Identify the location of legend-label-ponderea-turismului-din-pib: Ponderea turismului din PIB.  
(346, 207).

---

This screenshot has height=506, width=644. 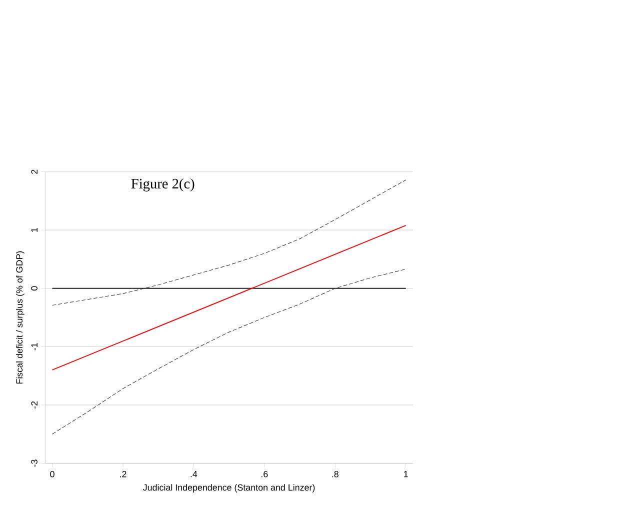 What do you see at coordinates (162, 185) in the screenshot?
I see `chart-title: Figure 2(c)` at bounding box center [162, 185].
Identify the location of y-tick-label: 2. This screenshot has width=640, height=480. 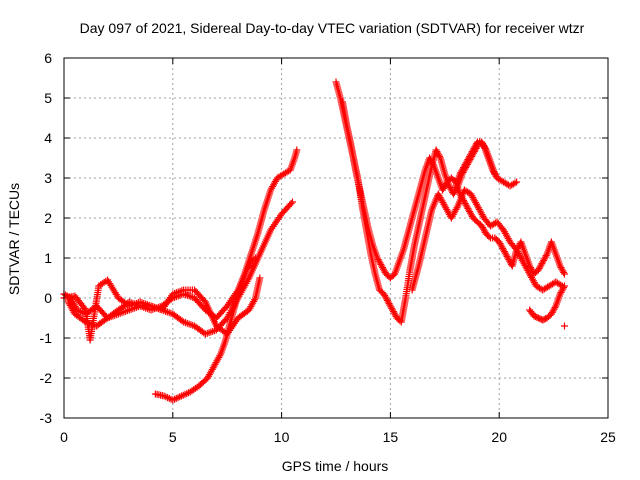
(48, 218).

- Assigned task -
Can you set down, word for word, the lines of the records that open with the line containing "turismului din PIB." and close with the line containing "(346, 207).", including both of those lines?

- Reply -
Identify the location of legend-label-ponderea-turismului-din-pib: Ponderea turismului din PIB.  
(346, 207).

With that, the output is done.